Lord Culross’s voice continued to rise, louder and clearer, above the full-scale pandemonium in her mind.
The irony of it all, Linnie? You’ll give your allegiance to a man who betrayed you in the worst way.
No! She’d not betray her husband by not believing in him.
Linnie took in a ragged breath. With a courage she didn’t know she possessed, she asked the question that would kill her if he answered wrong.
“A-and your promise of fidelity, Jeremy? Your insistence that you want me and only me, and will remain faithful both when we are apart and together. Was that also what you wanted me to think?” The walls of her chest were going to collapse.
One corner of his mouth quirked up in a smug rogue’s grin. “Fear not, Linnie,” he purred. “Your sweet body is the only one I hunger for, your bed the only one I’ll visit.”
She’d imagined his avowal would have ushered in a heady lightness and not more of this debilitating disconsolation.
Why? Why was he doing this?
Linnie stilled.
He is trying to hurt me.
Then it all made sense!
“You want to push me away.” Linnie didn’t let him get a word in edgewise to deny it. “It is because you are leaving? You believe it’ll be easier for me when you go, and that I can be happy with you gone if I hate you, but I can’t hate you.”

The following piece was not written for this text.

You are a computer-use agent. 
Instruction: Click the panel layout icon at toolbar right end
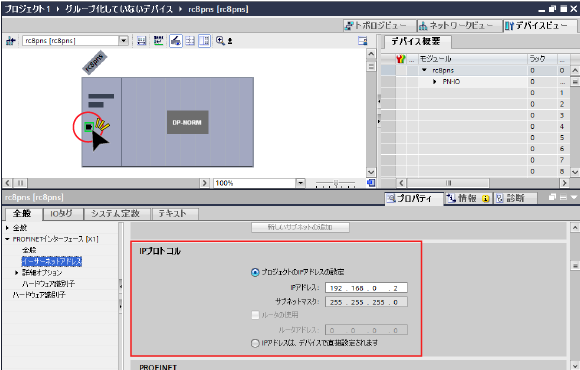click(363, 41)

Not so much as a muscle moved in his face. “You have all the ideas formed in your pretty head, along with the actual answers. Find whichever one you prefer in there.”
Fueled by anger and hurt, she stormed over to him; her skirts whipped around them.
Tipping her head back, she glared at him.
“No. I want you to tell me what you are thinking, what is going on.” She glared at him.
“But something tells me you’re too scared to tell me how you really feel about me, and so you’re running away. ”
His mouth, that same beautiful mouth that’d brought her such pleasure, twisted in an ugly, macabre rendering of a smile. “What is the sole reason for my being? What do I love before all else?”
She pressed her lips together to keep them from trembling.
Jeremy leaned close, and her eyes slid shut in anticipation of his kiss, which she needed now more than she ever had.
She felt the sough of his breath brush her cheek. “No answer? Tell me, which one of us is really afraid of the truth?”
Linnie scrabbled with the skin of her cheek, tearing the flesh up with her teeth. “Th-the s-sea.” A single drop trailed down her cheek; unlike every tear she’d shed before in front of him, this one Jeremy let fall, and unchecked by his tender care, others followed suit.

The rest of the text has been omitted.